◆ TO DO
Here is a listing, set out below; repeat its lines from the one with "Click the Add Simple PDU envelope icon" to the last, both included, and leave out the pictures.

◆ DATA FOR THE TASK
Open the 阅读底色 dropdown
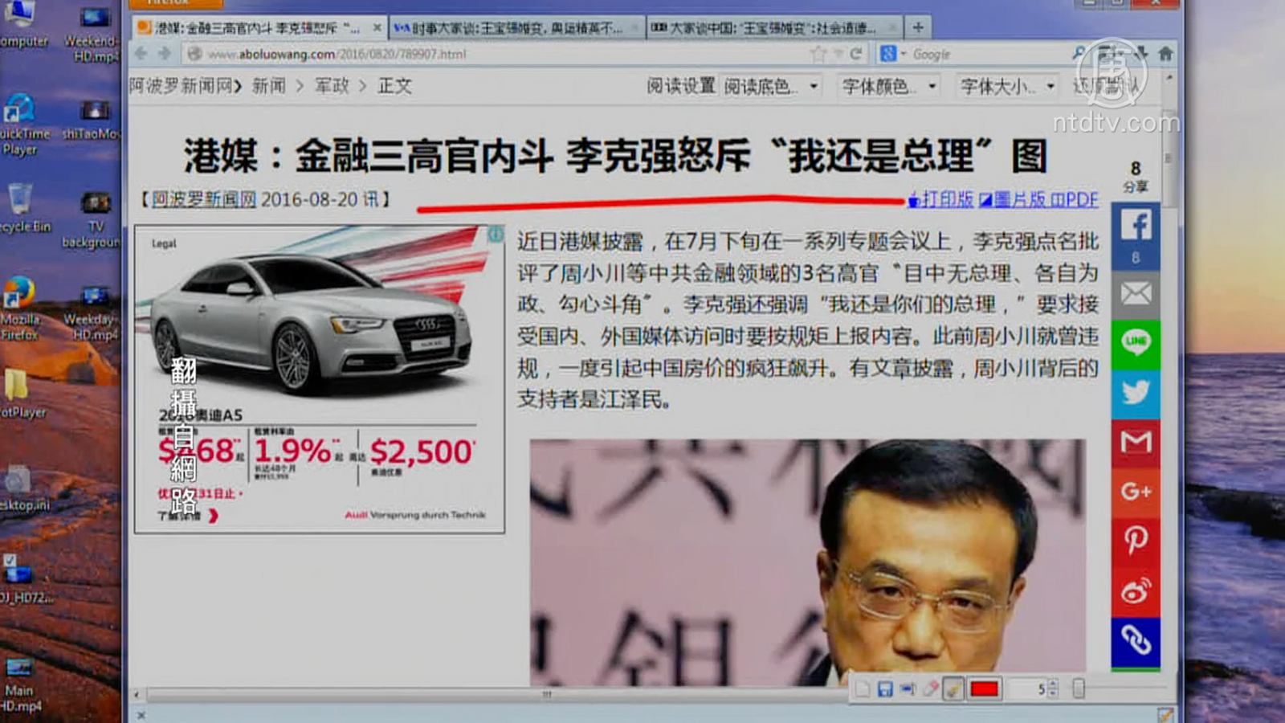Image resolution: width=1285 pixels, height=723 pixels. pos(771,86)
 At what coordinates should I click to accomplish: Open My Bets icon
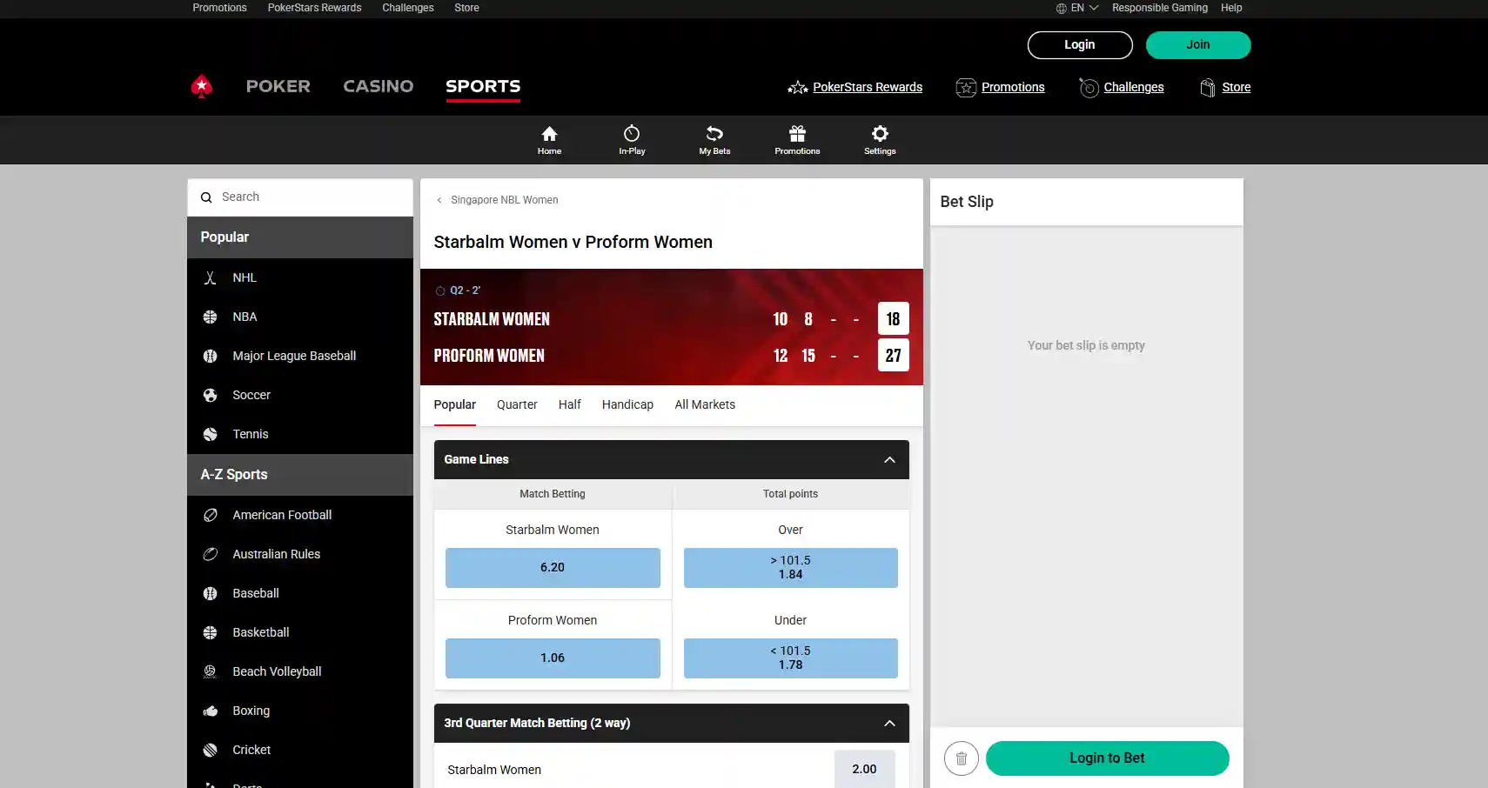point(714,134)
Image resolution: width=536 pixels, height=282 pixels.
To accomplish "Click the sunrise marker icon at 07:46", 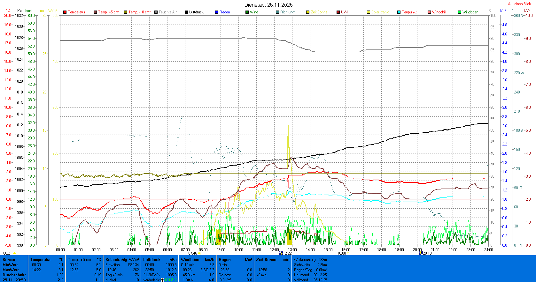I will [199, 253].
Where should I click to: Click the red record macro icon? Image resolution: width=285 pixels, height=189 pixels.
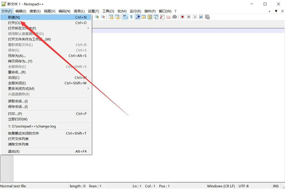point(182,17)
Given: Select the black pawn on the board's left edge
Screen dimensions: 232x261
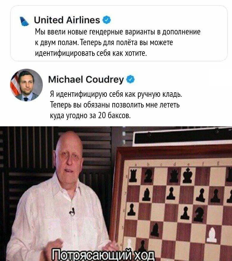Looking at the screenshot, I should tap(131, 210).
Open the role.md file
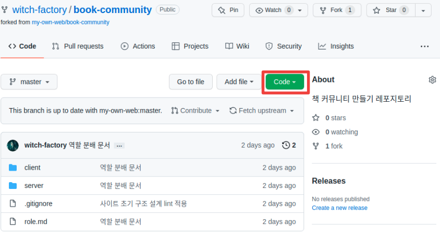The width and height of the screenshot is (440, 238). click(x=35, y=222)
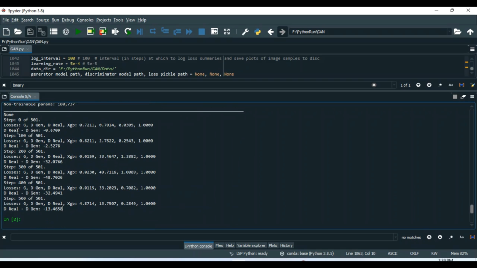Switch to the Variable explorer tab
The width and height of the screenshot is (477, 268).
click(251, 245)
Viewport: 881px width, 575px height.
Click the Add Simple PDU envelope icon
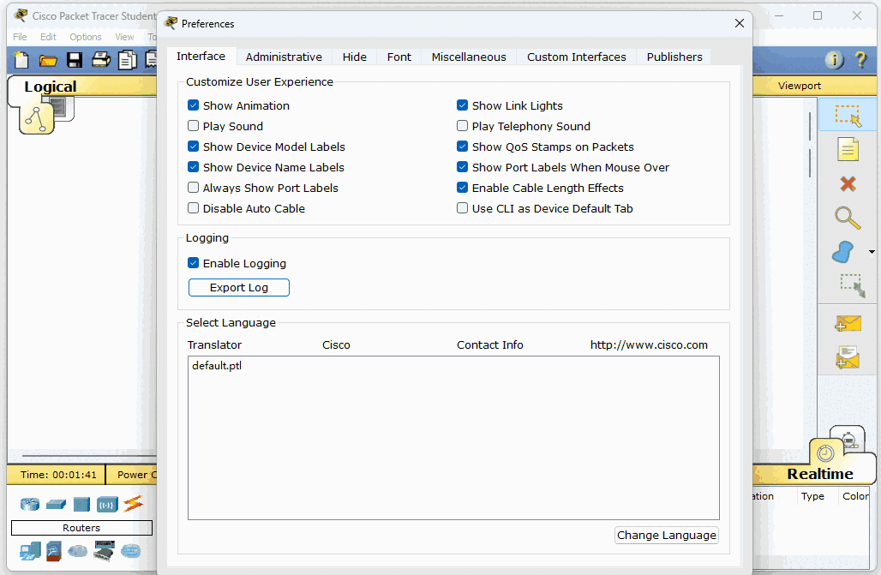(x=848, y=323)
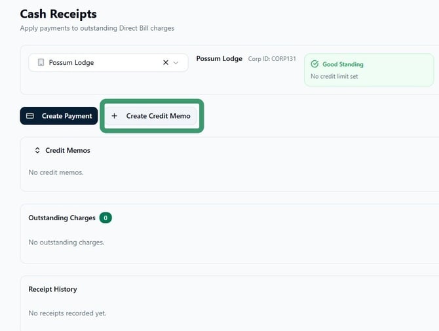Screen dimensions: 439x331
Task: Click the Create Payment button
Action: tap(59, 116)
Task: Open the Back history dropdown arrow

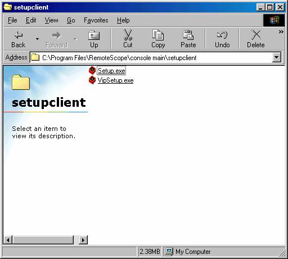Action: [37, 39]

◆ RESPONSE TO THIS TASK
Click the Add Simple PDU envelope icon
(x=848, y=323)
Screen dimensions: 439x331
Task: Click the Create Payment button
Action: tap(59, 116)
Task: Open the Back history dropdown arrow

Action: [37, 39]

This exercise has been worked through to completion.